Abstract

The aim of the present study was to quantify the effects of treatment of children with Henoch-Schönlein nephritis (HSN) evaluated on the basis of kidney biopsy findings. Data were analyzed from 32 patients with HSN (mean age 9.3 ± 3.5years, 19 with nephrotic syndrome/nephrotic proteinuria NS/NP, 13 with nephritic syndrome NphS), in whom the diagnosis was confirmed by kidney biopsy. Patients received immunosuppressive treatment (azathioprine or cyclophosphamide) and/or steroids and renoprotection according to a defined protocol. Patients were referred to a specific treatment protocol selected on the basis of clinical symptoms of nephropathy (NS/NP or NphS) and histopathological grade according to the WHO classification. Grade I-II changes were defined as mild HSN, and grade III-V WHO as severe HSN. The follow-up kidney biopsy was performed upon obtaining parental consent in 17 children.
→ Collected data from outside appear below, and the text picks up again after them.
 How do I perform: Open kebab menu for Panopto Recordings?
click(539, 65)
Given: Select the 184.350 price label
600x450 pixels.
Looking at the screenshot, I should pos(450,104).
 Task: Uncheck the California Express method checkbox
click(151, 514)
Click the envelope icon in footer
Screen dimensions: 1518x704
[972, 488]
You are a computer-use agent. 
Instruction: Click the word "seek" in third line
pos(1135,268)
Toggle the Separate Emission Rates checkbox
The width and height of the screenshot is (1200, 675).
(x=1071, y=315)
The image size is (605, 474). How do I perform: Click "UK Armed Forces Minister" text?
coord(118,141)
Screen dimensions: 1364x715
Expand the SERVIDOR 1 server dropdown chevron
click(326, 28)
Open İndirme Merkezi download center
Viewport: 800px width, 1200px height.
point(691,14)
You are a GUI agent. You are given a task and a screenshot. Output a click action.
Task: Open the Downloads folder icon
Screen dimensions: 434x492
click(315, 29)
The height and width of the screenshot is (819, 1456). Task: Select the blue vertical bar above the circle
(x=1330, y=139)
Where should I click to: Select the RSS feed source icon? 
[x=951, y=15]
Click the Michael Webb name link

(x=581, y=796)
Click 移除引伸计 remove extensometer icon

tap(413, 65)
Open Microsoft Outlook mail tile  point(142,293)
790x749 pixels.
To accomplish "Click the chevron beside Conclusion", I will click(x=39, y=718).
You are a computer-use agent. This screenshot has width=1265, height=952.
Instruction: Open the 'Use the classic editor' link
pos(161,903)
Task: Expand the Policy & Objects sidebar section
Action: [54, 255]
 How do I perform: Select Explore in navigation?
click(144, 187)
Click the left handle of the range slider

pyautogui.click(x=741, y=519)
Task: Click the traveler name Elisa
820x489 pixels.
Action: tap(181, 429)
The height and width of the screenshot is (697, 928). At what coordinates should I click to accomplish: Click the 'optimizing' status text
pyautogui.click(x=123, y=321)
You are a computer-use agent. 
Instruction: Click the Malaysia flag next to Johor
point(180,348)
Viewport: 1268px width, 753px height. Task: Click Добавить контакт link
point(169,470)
Following treatment, proteinuria resolved in 78 % children with mild HSN and 87 % children with severe HSN. In kidney biopsy, histological improvement was seen in 59 % children and no worsening in 35 %. We conclude that a flexible treatment protocol related to clinical symptoms and histological staging may contribute to a reduction of proteinuria and a delay in disease progression in children with HSN.